Uh, oh. C.W. was obviously playing one of his little tricks on me. I looked around to see who might be within earshot, and saw no one. “Sure,” I said, then I raised the volume a bit. “Absolutely.”

“To the same woman?” He had, by the way, assumed a new form he has grown fond of lately. He calls it “Leon the Neo-Liberal.” I can’t really describe it. Just imagine Johnny Depp playing Stephen King in a movie.

“Of course,” I said, nearly shouting. “Why do you ask?”

“Just curious,” he said. He toyed with his wrist-phone, raised it to eye level, looked, and said, “Why do members of your species get married?”

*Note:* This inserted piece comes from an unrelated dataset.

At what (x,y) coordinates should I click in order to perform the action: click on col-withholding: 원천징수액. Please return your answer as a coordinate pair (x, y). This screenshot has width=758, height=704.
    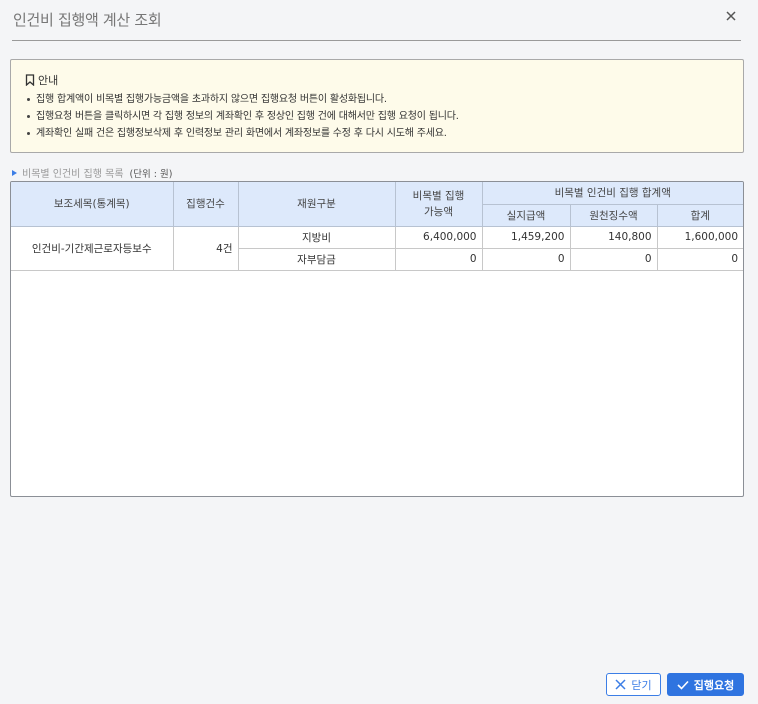
    Looking at the image, I should click on (614, 216).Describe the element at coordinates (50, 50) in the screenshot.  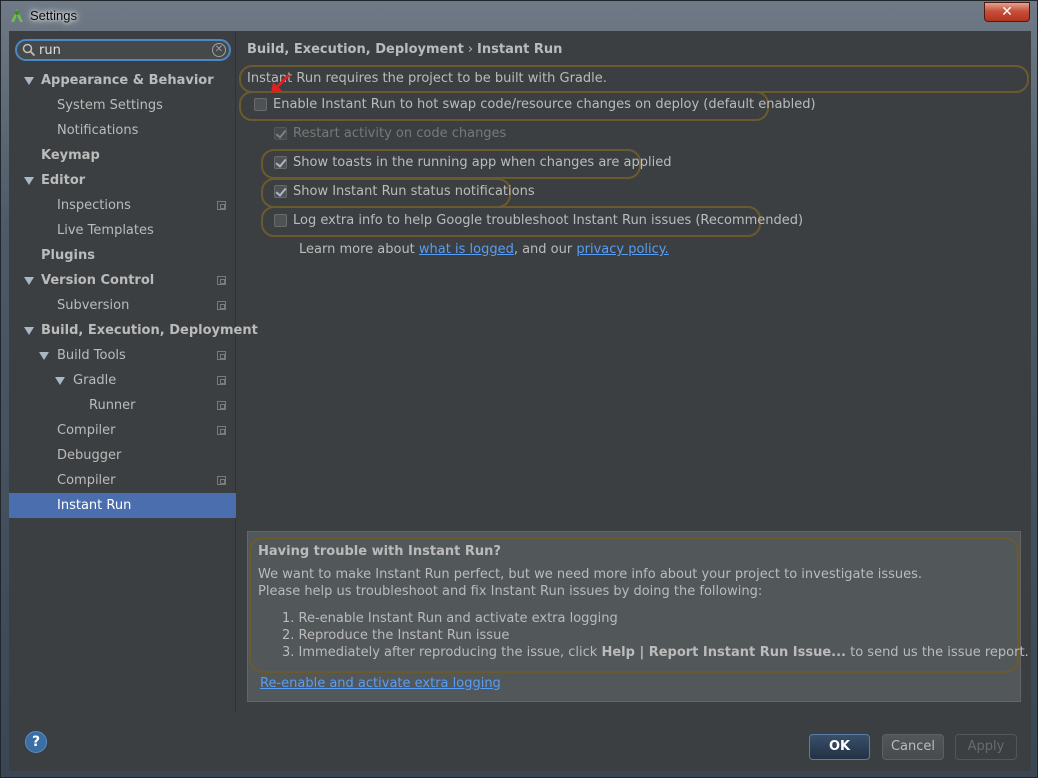
I see `search-input: run` at that location.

We were sitting in the living room waiting for full light so we could take a walk. He came in as I was writing, and I had to quit to answer his questions. I thought long and hard before framing my answer to this one. “I don’t know,” I said. “Companionship?”

“Have you read what your Apostle Paul had to say about it, marriage that is?”

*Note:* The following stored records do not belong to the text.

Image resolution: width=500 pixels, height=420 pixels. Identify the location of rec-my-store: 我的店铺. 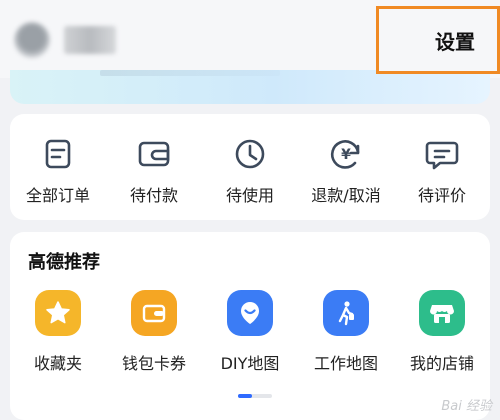
(442, 332).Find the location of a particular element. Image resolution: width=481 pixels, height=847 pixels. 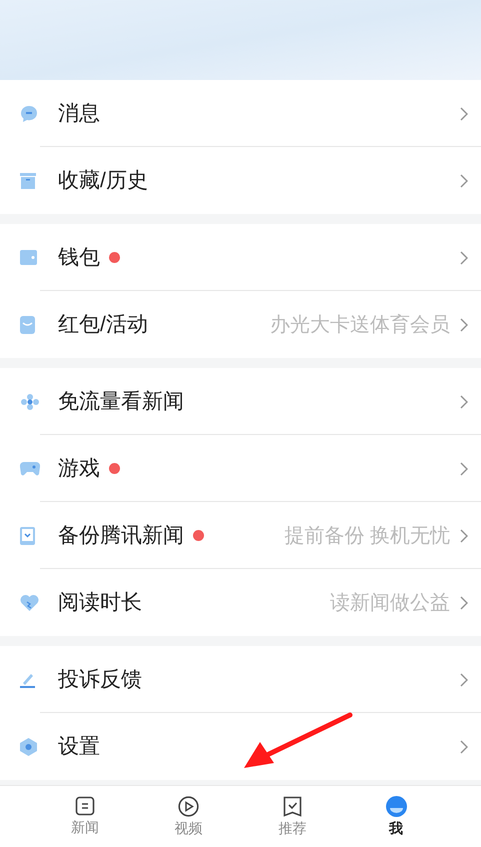

phone-box-icon is located at coordinates (28, 535).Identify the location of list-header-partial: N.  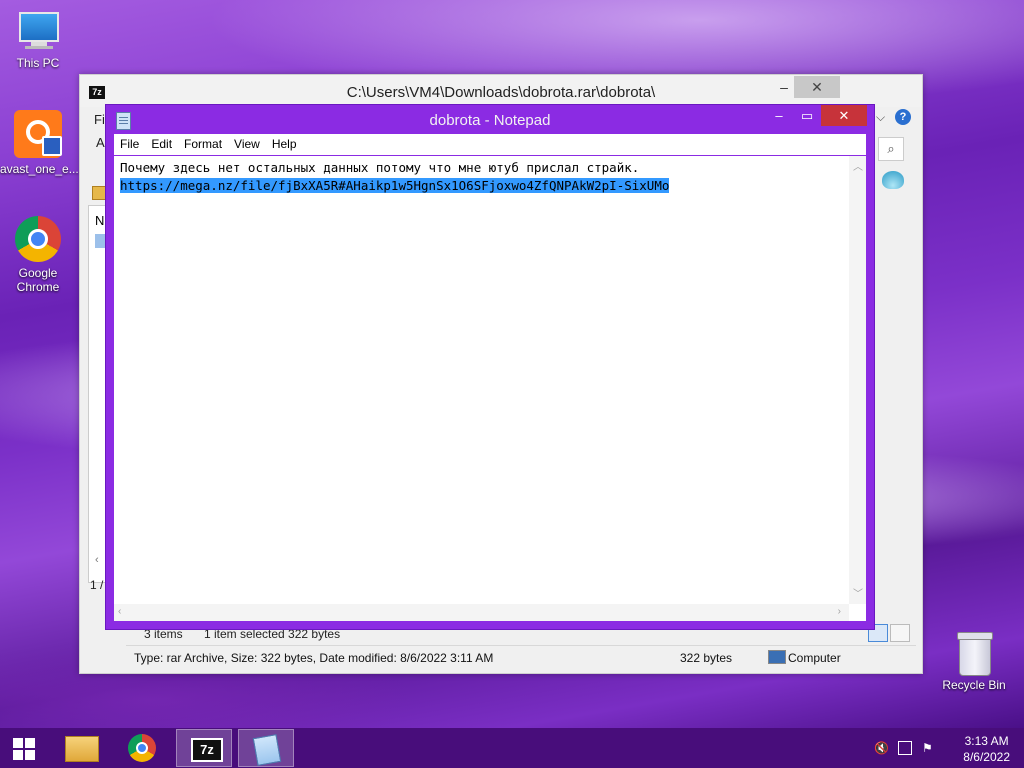
(100, 220).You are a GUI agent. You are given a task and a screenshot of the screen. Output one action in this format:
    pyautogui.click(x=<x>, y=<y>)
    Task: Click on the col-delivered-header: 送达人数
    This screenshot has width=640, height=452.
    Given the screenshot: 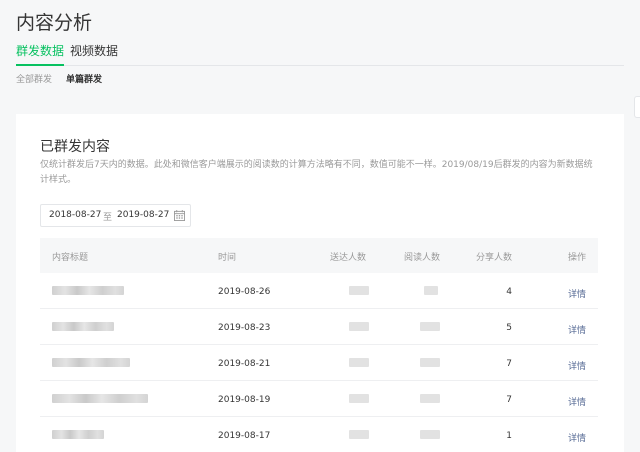 What is the action you would take?
    pyautogui.click(x=348, y=258)
    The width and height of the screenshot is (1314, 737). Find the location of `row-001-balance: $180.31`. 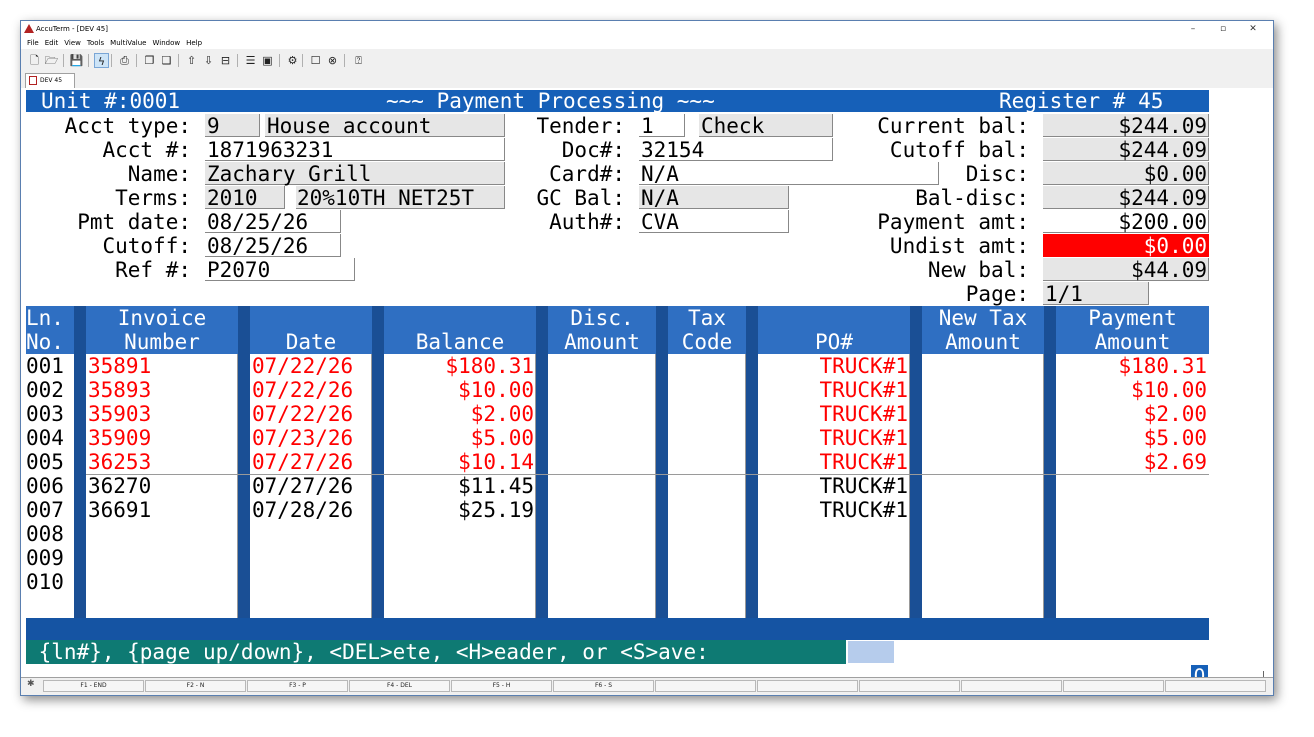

“He was against it, I think.”

“Pretty much so,” he said, “unless you were weak in spirit—lacked ‘moral fiber’ so to speak—and had found a woman you just had to …”

“I know the conditions,” I said. “It’s better to marry than to be tempted into immorality.”

“Quite so,” he said. “How long have you been married?”

“Forty-four years,” I said. “Why are you asking me all this?”

He ignored me. “Mrs. Big Dope says it seems like it’s been longer than that.”

I ignored his jibe. “You know what a joker she can be.”

“So why did you marry her? I mean how did you come to pick her? Did you do an internet search or something?”

“There was no internet then,” I said. “One scoured the bars, Sunday schools, and fast-foods hoping for the best.”
It's like they say, I suppose.
The grass isn't greener on the
other side. The grass is 
greener 
where you water it. - C.W.

“I heard that,” a sleepy voice boomed from the next room.

I turned to C.W. “Can we change the subject?”

“So why did she take you? I mean you obviously lacked moral fiber.”

“I don’t know,” I said.

“Was she desperate or something?”

I lowered my voice and moved closer to him. “Well,” I said, “she was past sixteen, the official age of spinsterhood in our state.” Then I raised my voice. “She could have had her choice of men,” I said, “but in her infinite wisdom and kindness, she saw something in me.”

It was his turn to think. “I wonder what it was,” he said.

“You wonder,” the voice from the next room said. “How do you think I feel?”

“I think I may be talking to the wrong person here,” he said. He rose and left the room. I heard him say, “Pardonnez-moi jeune fille. May I have a word?”

I just groaned and tried to go back to writing, but I had forgotten what I wanted to say.